- What to do: Copy out all lines from the entries below in which "with" occurs.

# # # #

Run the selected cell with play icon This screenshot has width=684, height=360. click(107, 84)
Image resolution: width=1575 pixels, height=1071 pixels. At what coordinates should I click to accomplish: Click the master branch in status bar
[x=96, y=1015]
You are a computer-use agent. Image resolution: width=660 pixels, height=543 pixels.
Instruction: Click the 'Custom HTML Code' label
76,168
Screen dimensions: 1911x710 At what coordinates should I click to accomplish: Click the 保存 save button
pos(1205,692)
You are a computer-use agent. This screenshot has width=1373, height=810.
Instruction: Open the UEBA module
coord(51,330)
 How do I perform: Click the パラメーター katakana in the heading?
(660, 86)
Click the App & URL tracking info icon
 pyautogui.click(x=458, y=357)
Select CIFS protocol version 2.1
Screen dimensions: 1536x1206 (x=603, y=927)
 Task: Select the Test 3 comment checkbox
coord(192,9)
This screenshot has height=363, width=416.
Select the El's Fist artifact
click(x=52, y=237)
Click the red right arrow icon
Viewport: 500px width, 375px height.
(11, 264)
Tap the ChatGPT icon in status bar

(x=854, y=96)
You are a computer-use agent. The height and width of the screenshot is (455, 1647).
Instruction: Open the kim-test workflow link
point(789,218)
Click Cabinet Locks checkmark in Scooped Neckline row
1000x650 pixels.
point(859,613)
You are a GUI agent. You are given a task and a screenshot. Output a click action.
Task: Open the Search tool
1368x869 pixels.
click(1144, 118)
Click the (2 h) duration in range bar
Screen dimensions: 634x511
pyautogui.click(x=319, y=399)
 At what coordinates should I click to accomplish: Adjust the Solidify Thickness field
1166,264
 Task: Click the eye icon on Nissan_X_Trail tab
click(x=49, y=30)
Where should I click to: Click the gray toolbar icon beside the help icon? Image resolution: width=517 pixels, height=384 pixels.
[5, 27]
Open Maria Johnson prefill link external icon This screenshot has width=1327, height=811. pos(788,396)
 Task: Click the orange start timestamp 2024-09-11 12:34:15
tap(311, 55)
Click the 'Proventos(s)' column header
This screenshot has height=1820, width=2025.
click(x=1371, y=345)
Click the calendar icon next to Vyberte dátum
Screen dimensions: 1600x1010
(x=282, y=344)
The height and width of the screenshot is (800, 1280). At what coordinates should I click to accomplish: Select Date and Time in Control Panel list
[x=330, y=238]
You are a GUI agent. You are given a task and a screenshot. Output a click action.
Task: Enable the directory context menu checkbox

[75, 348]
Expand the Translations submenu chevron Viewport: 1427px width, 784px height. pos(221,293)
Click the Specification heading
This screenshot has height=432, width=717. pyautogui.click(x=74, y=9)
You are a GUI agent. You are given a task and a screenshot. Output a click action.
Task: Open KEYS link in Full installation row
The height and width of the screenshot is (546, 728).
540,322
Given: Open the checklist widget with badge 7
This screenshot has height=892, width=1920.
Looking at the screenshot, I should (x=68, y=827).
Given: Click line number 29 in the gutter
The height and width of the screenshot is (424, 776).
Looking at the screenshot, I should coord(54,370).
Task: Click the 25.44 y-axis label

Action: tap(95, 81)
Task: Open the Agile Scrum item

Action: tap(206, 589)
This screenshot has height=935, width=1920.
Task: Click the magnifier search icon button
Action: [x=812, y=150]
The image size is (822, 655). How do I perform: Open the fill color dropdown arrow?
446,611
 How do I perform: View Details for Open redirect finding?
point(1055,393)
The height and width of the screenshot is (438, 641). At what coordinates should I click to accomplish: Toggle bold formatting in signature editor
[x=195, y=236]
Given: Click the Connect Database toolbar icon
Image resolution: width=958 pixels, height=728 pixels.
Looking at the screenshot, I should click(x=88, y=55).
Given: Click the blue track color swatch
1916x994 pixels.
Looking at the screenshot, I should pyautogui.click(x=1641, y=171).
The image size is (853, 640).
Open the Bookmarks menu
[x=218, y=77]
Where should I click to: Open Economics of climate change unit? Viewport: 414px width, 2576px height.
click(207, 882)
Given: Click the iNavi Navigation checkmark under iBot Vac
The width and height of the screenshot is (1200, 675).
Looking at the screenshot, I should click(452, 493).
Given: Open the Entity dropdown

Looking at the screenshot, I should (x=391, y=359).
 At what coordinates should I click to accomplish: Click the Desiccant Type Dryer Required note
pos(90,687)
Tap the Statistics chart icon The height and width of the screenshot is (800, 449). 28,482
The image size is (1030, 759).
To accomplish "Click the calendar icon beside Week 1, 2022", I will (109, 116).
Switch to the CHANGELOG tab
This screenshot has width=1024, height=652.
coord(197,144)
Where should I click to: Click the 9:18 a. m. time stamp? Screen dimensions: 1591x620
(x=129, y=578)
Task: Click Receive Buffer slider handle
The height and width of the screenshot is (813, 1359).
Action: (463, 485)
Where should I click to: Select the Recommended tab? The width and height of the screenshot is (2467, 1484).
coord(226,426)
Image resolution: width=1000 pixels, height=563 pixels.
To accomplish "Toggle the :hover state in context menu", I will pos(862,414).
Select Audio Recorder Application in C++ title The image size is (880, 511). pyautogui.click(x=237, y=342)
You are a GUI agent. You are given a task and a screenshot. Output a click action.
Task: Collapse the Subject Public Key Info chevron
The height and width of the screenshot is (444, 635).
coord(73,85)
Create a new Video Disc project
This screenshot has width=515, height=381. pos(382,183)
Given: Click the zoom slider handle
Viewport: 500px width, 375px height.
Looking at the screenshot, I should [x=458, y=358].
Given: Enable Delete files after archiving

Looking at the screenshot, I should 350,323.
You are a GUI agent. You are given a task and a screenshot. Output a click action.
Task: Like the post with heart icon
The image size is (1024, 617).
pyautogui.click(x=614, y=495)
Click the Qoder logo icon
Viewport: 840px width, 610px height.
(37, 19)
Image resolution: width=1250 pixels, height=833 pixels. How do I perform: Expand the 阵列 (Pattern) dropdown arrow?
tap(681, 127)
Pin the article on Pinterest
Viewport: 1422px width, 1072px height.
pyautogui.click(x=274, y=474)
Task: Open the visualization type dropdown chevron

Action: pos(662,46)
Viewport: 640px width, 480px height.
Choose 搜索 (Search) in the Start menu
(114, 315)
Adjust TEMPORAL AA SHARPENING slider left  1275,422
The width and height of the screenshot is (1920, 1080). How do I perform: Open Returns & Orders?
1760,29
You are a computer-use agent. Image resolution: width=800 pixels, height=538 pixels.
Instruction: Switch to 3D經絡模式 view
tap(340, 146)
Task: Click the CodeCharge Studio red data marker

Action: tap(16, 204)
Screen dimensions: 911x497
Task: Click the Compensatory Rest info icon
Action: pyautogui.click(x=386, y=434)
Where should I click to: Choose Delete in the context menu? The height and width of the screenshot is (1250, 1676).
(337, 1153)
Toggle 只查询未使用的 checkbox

# # # #

- Completed task:
Run the selected cell with play icon This screenshot has width=684, height=360. click(107, 84)
Given: Open the checklist widget with badge 7
Task: Like the post with heart icon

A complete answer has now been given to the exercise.